Please copy out every line in the records below that includes the word "will".

● ● ● ● ● ● ●

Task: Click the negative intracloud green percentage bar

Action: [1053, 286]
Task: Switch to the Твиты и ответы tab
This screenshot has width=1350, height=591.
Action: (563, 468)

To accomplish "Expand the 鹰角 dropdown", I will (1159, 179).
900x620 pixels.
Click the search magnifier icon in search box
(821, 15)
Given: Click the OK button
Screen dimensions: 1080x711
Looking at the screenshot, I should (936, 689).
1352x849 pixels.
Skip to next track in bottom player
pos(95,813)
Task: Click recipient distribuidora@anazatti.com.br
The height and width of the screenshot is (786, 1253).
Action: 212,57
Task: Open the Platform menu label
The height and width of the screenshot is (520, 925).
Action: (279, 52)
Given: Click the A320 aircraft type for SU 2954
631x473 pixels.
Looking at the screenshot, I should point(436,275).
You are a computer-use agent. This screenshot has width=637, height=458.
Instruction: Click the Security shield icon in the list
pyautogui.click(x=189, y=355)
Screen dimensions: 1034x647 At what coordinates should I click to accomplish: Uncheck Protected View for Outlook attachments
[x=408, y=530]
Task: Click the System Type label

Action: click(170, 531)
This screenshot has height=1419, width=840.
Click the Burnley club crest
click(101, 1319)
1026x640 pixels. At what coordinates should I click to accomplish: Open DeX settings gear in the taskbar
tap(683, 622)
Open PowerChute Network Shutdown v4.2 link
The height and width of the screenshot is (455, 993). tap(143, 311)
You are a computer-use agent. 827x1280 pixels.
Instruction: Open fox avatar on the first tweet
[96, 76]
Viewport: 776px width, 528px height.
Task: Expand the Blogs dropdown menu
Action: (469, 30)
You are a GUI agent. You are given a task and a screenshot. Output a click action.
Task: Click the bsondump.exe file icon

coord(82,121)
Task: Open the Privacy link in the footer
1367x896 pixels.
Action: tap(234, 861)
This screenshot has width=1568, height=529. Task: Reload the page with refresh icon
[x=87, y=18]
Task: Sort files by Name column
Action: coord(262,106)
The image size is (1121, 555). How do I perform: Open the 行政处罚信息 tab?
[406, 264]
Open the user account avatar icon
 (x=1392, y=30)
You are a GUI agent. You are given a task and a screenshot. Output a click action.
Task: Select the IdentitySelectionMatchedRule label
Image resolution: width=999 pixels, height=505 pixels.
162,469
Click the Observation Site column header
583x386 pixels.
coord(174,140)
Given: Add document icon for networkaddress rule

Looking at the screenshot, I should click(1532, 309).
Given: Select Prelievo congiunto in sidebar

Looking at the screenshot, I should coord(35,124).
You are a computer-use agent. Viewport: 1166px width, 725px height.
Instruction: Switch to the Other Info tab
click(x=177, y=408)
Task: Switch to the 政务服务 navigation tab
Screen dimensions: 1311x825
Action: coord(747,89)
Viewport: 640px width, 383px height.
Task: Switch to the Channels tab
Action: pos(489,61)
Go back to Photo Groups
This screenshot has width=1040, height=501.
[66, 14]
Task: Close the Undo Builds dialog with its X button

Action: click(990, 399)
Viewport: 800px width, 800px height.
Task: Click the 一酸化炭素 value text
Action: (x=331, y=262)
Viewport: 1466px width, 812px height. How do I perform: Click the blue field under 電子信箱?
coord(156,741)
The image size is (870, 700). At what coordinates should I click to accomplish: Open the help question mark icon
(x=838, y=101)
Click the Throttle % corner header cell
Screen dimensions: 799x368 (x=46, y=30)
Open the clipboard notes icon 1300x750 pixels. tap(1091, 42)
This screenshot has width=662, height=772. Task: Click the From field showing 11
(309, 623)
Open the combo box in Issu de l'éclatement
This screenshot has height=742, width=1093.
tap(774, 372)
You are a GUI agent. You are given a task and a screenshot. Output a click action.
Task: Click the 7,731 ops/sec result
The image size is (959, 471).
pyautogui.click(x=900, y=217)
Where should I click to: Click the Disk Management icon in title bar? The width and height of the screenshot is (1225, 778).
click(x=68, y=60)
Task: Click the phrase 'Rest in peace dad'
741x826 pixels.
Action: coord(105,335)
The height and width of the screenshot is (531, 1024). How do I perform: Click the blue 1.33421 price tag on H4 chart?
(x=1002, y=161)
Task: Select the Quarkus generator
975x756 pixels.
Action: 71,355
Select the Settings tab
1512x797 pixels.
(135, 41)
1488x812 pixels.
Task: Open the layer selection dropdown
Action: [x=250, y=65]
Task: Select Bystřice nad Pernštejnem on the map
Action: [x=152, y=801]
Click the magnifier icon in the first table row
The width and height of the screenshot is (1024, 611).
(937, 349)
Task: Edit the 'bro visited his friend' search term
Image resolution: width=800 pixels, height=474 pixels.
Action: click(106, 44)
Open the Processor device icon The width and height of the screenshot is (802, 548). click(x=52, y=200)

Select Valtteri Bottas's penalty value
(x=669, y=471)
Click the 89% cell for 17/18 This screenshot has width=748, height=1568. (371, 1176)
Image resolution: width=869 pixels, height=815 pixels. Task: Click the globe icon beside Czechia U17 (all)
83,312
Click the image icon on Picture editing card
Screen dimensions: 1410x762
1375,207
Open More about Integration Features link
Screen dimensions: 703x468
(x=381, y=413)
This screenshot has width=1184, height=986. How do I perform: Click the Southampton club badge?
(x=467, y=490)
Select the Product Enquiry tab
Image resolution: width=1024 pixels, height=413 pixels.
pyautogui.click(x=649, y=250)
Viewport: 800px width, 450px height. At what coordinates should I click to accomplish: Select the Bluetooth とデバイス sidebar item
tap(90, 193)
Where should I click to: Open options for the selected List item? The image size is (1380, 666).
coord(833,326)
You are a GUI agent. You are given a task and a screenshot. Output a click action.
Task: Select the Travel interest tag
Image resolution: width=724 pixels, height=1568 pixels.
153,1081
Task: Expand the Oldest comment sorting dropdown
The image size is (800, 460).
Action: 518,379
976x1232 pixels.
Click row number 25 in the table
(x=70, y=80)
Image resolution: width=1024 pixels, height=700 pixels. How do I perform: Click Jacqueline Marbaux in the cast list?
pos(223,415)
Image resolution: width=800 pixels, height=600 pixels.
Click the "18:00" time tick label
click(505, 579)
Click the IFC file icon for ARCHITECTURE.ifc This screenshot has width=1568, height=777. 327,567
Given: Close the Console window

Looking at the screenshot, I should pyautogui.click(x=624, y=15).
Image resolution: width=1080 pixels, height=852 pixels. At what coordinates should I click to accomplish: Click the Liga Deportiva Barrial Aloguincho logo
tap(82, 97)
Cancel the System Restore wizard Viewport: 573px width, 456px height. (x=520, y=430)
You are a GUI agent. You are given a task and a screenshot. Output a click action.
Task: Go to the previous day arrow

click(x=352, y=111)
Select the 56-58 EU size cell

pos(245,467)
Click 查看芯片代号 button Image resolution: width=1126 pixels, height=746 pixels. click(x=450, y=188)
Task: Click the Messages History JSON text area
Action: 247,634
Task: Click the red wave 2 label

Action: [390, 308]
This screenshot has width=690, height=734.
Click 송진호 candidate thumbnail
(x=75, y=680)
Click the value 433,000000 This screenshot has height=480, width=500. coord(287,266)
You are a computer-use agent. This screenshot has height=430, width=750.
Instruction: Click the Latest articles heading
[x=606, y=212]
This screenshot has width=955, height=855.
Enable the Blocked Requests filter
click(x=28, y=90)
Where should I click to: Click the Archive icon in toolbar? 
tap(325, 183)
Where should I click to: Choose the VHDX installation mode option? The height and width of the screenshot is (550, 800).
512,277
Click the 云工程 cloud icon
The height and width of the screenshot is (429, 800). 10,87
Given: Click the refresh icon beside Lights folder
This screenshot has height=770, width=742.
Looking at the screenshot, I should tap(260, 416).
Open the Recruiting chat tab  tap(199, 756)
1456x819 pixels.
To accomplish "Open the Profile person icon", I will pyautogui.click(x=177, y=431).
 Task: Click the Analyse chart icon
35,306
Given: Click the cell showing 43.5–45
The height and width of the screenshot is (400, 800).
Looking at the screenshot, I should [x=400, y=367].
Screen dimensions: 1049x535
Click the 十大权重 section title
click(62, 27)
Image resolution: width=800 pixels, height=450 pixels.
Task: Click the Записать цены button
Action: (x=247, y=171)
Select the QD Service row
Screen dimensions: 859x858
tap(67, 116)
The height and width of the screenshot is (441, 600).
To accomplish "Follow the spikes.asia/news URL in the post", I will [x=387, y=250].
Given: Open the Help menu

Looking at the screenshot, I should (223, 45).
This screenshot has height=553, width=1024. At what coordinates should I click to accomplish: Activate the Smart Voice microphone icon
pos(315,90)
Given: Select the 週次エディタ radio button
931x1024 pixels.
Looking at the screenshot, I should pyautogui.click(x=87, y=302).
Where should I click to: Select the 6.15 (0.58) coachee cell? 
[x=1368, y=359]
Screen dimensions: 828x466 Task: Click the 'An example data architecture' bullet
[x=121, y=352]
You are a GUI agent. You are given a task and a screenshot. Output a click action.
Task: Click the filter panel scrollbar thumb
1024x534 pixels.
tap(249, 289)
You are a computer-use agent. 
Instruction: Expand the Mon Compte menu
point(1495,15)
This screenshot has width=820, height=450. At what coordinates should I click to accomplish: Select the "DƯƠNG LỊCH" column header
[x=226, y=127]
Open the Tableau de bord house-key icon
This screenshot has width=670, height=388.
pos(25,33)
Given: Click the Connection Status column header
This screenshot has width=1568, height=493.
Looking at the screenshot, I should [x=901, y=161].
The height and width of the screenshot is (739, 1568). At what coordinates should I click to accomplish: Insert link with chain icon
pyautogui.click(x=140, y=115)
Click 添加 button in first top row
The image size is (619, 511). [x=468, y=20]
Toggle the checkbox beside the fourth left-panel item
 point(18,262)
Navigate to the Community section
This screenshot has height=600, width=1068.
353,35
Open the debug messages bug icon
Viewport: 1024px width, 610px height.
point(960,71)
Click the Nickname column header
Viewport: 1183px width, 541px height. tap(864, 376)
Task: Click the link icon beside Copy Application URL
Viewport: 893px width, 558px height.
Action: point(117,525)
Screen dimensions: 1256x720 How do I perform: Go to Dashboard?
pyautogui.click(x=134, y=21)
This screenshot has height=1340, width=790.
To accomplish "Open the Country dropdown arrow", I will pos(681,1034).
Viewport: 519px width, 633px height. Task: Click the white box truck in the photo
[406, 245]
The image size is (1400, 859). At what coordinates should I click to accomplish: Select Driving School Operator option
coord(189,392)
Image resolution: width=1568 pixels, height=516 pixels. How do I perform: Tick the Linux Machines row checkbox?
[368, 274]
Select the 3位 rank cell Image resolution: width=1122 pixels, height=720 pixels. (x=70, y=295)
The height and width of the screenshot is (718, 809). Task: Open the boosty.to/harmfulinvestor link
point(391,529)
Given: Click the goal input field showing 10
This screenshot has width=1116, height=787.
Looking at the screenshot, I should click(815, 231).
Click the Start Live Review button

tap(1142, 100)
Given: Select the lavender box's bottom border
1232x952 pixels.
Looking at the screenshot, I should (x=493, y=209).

● ● ● ● ● ● ●

- **EXERCISE OUTPUT**
To accomplish "Expand the 鹰角 dropdown", I will (1159, 179).
To accomplish "Open the Profile person icon", I will pyautogui.click(x=177, y=431).
To accomplish "Follow the spikes.asia/news URL in the post", I will [x=387, y=250].
To accomplish "Open the Country dropdown arrow", I will pos(681,1034).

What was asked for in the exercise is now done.